Et ce, là où ce long et grand roman commence : à savoir sous la chape soviétique, la dictature de Ceausescu . Le tout dans une petite ville de province roumaine.
L’auteure prouve que tout respect est imbécile car c’est celui du néant, accompli dans la souveraineté de la mort du vivant. Si bien que ce roman est un flot de paroles qui se libèrent face à ceux (et celles) qui veulent empêcher le cœur de battre quitte à accuser les “justes” d’ineptie et d’infamie.
C’est vieux comme le monde, mais une telle fiction permet d’élever la voix féminine et lesbienne de l’héroïne contre ceux qui la condamnent.
Le roman remonte ainsi toute l’existence de deux femmes avec abondances de détails (certains peuvent échapper à qui connaît mal l’histoire et la géographie roumaines) pour montrer la vie dans ses plis et sans un parti pris systématique. Car si thèse il y a — et en tout récit il en existe une — elle passe ici plus par la langue que par assignation d’une morale rhétorique.
L’auteure raconte pour montrer comment les poches de résistances (Securitate, Parti, qui organisaient pénurie et corruption hier comme des forces qui leur ressemblent aujourd’hui) fonctionnent pour mettre la liberté en péril. Celle-ci est d’abord et toujours individuelle : si bien qu’elle n’est jamais acquise.

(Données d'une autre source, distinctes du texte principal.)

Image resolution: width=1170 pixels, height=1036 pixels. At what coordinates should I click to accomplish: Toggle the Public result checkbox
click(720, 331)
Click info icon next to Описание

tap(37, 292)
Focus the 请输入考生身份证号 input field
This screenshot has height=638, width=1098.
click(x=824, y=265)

Et la seule harmonie est permise à la langue. Ici, elle permet d’aimer hors des gonds et de soutenir celles qui ne s’inclinent jamais par convenance ou obligation.
jean-paul gavard-perret
Alina Nelega, Comme si de rien n’était, trad. du roumain par Florica Courriol, Des Femmes — Antoinette Fouque, 2021, 288 p. — 22,00€.